Grand éloge qui lui échappe tard et si près de la mort. Mais, dans toute sa vie, il ne laissa passer nulle occasion de vilipender Masséna ; et cela avec une adresse remarquable, le faisant accuser, noircir par d’autres, lui créant peu à peu la réputation d’un joueur, d’un dilapidateur[22]. En 1801, où Bonaparte avoue que la défense de Gênes par Masséna lui a fait Marengo, sa diabolique ingratitude diffame son sauveur. Comment ? et par qui ? c’est là le plus fort ! Il le diffame par la voix de Carnot, dont l’honnêteté connue appuyait tous ces bruits que jamais on ne put prouver. C’est là qu’on reconnaît surtout l’élève des prêtres, et combien l’éducation cléricale affine en mal et déprave les cœurs.

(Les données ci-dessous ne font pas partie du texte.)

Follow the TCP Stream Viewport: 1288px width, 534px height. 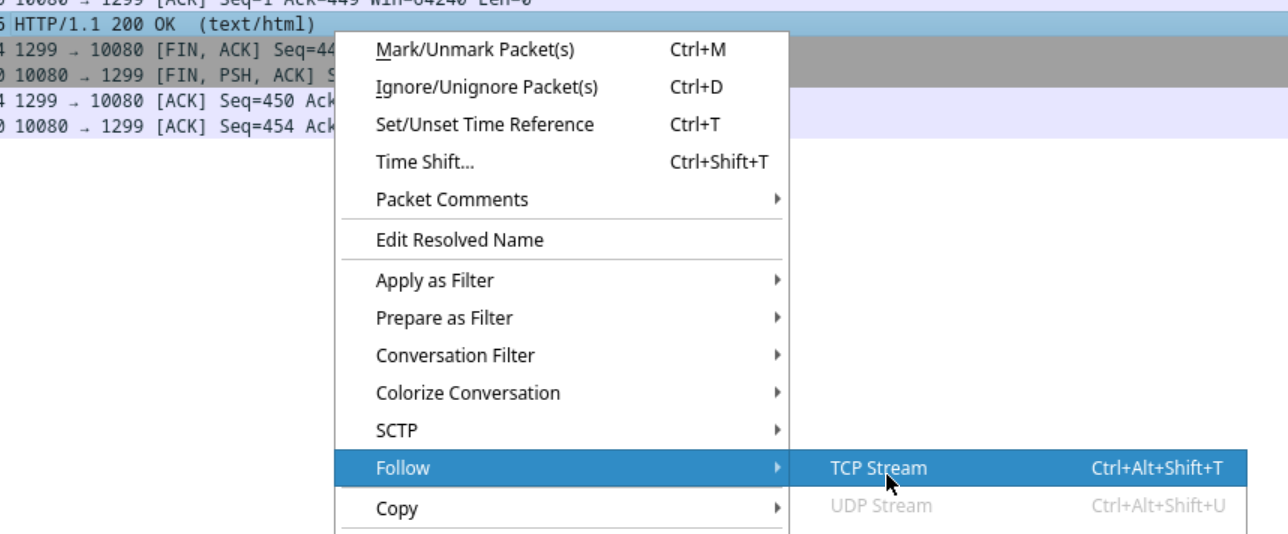coord(878,468)
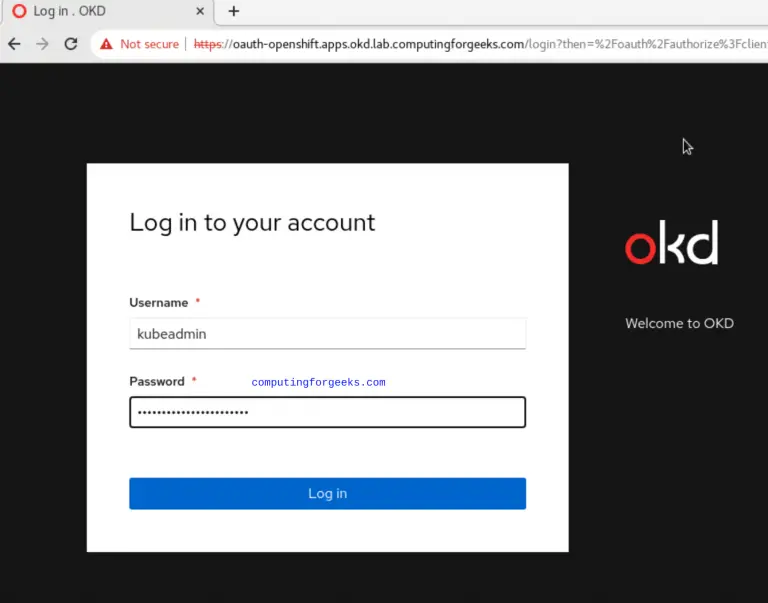Click the red asterisk beside Username
The height and width of the screenshot is (603, 768).
(198, 302)
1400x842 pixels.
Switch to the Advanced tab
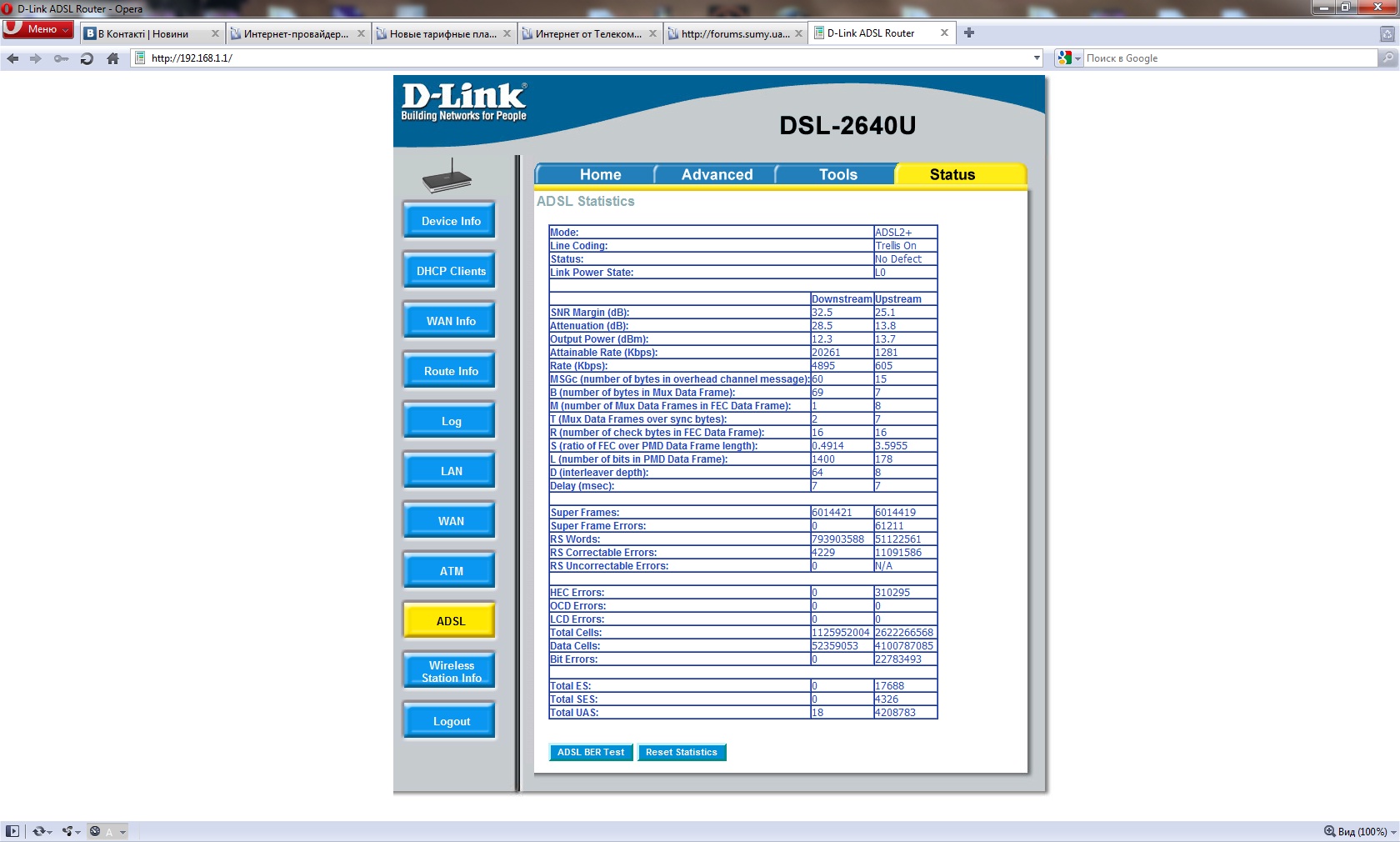click(x=717, y=174)
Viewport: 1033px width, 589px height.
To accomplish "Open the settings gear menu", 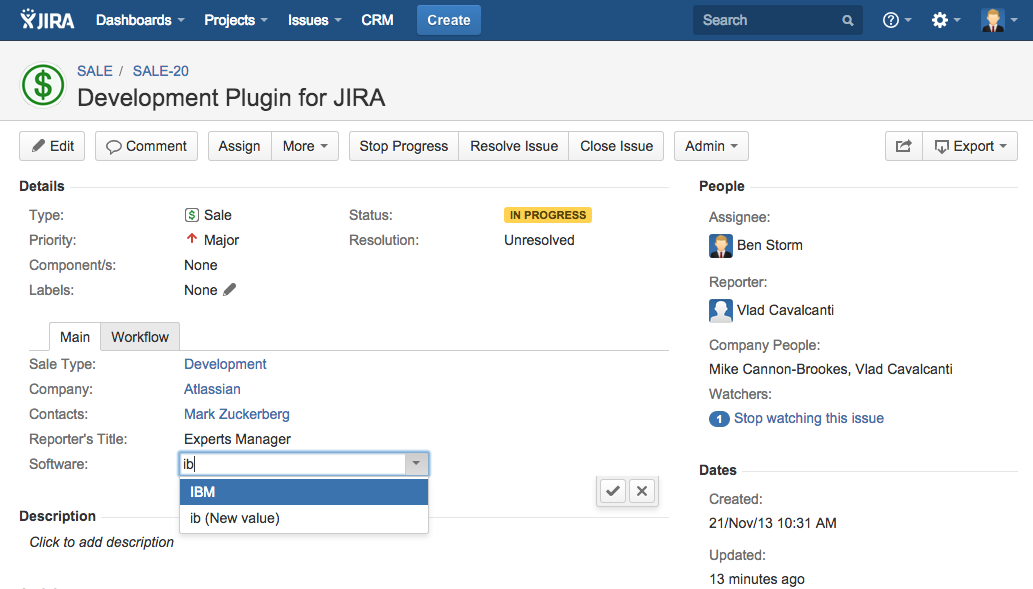I will coord(945,20).
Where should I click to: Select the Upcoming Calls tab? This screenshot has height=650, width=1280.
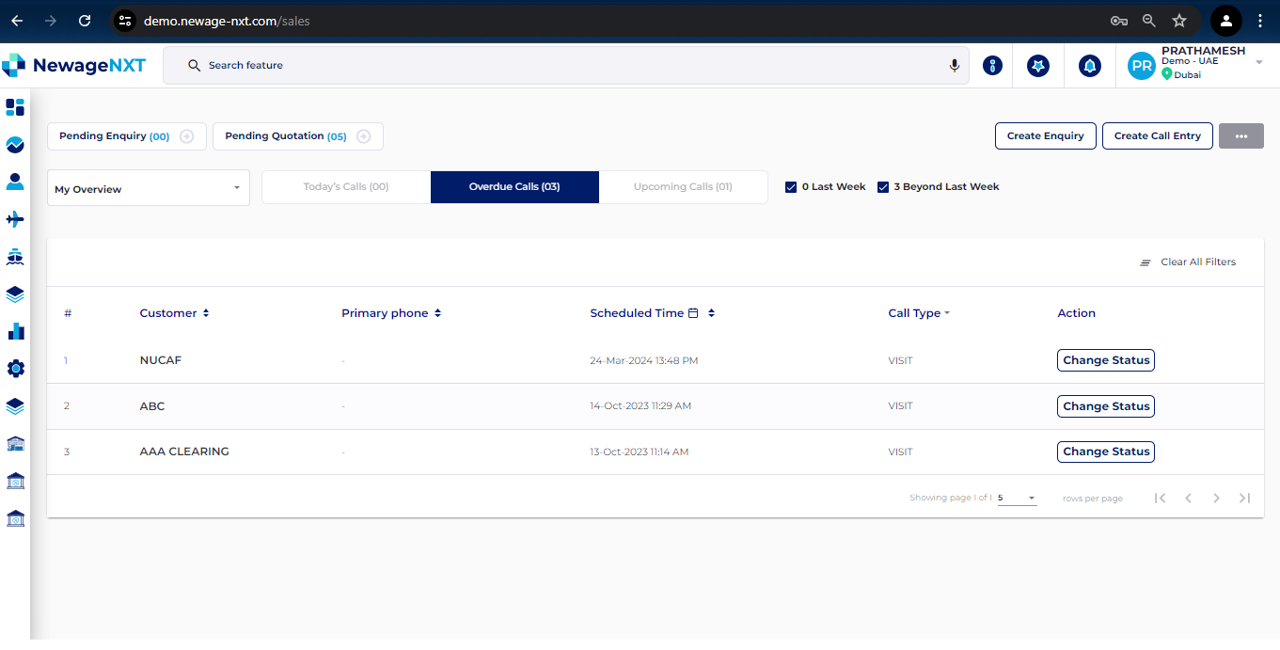[683, 187]
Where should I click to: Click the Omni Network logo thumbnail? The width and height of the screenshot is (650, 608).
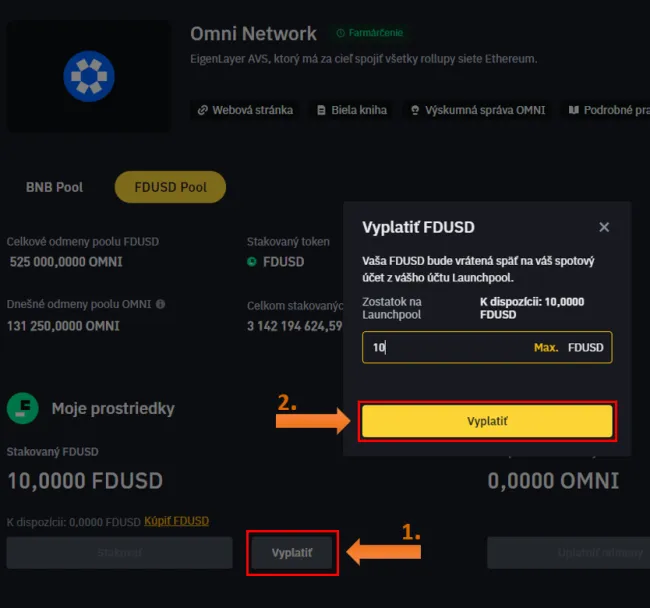point(88,76)

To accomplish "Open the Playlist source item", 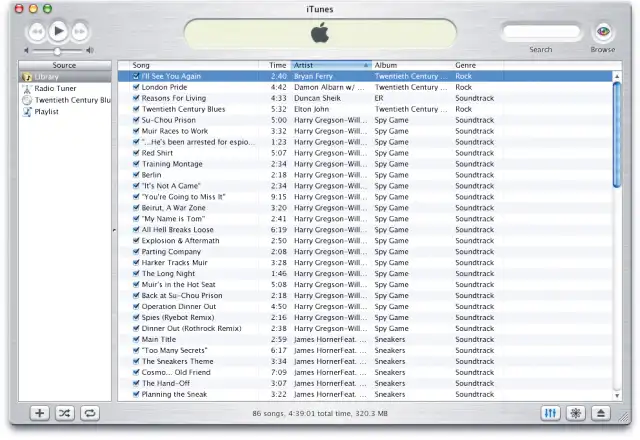I will point(47,112).
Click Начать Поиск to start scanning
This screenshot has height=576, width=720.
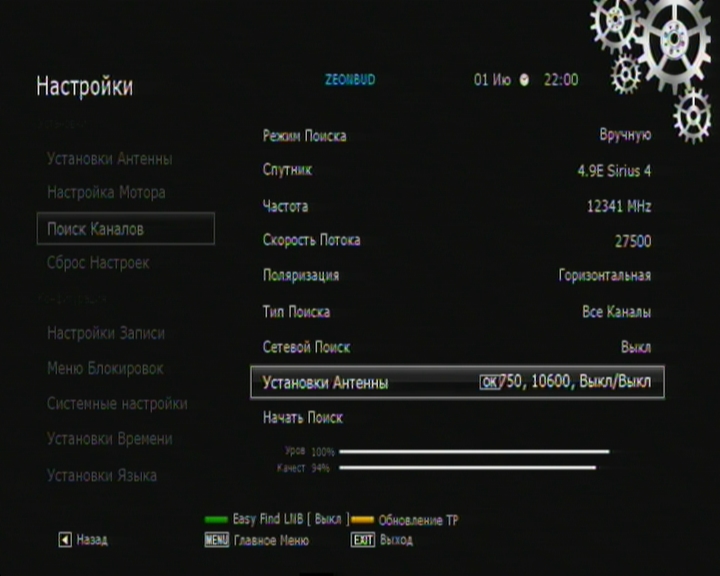coord(303,418)
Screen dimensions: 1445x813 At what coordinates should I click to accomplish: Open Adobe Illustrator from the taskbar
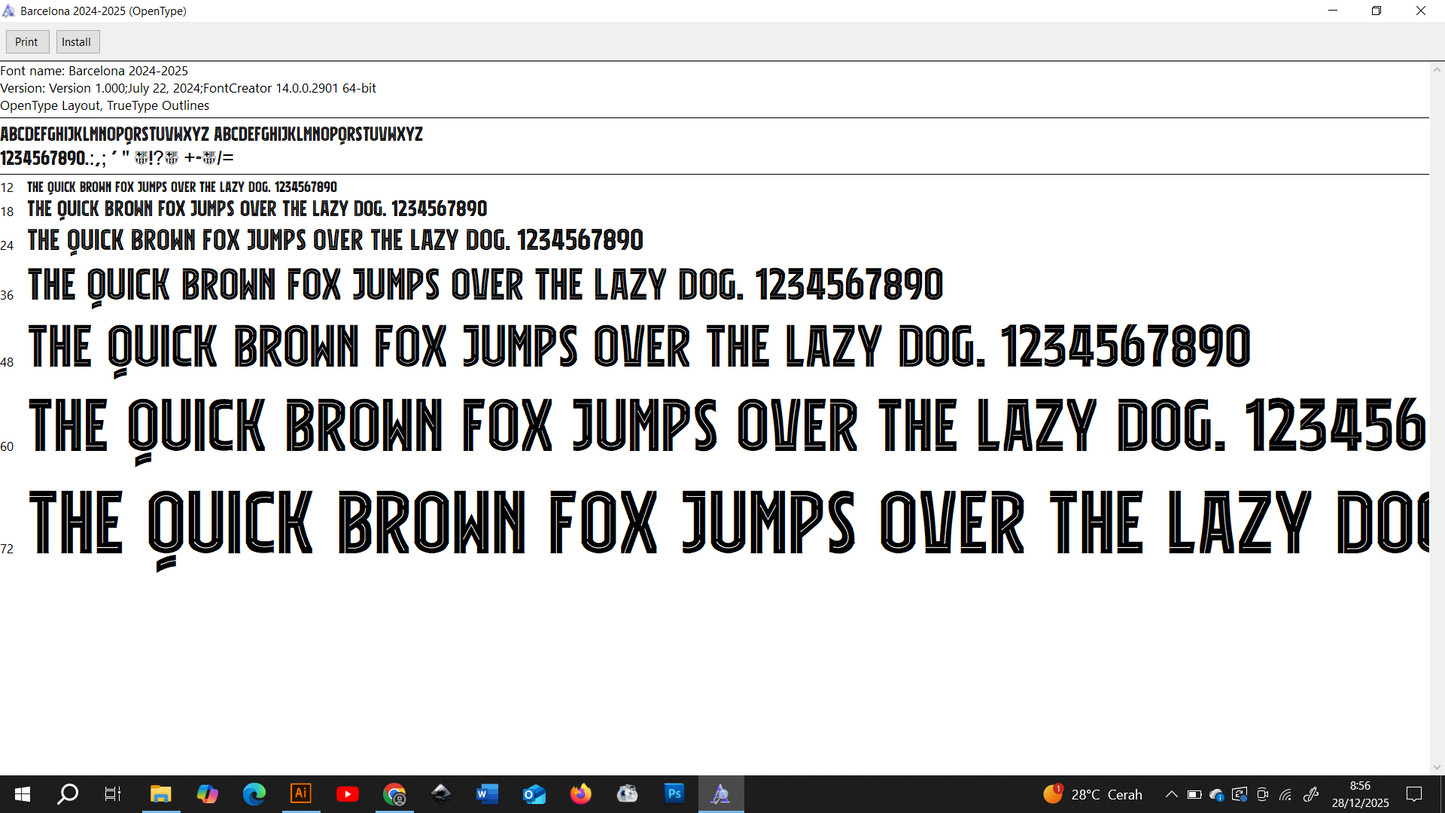click(x=301, y=793)
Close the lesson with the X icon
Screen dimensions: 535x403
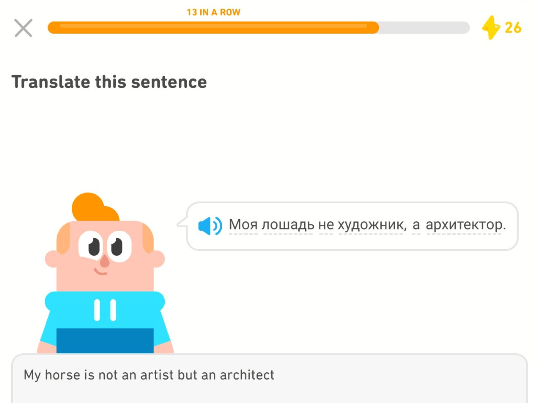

[22] Exemple en 99, le pillage de Rome que firent, pour l’expédition d’Égypte, les bonapartistes eux-mêmes, comme le dit un ennemi de Masséna, Gouvion Saint-Cyr.
Devant tant de noirceurs on est embarrassé de résoudre cette question : Comment le fourbe Bonaparte, ayant joué tant de tours à Masséna, le trouvait-il toujours ? L’insouciance de celui-ci, son aveuglement à servir ce calomniateur, ne s’expliquent pas suffisamment par l’avarice ou l’ambition. Non, il y avait autre chose ; un mystère de nature.
Son grand instinct de guerre tenait de la fatalité aveugle qui domine certains animaux. Que ferait le chien de chasse hors de la chasse ? Il avait besoin du péril plus que de richesse et de gloire. Bonne chance pour son ennemi. Il l’enterrait dans l’or et sous de prétendus honneurs qui l’abaissaient. Le malicieux Bonaparte les énumère à Sainte-Hélène et lui porte ce coup final[23] : « Enfin, maréchal de l’empire. » Dernière pelletée de terre qui cache le héros. Et il y en a pour jamais !
[23] Mém. militaires de Bonaparte, écrits à Sainte-Hélène.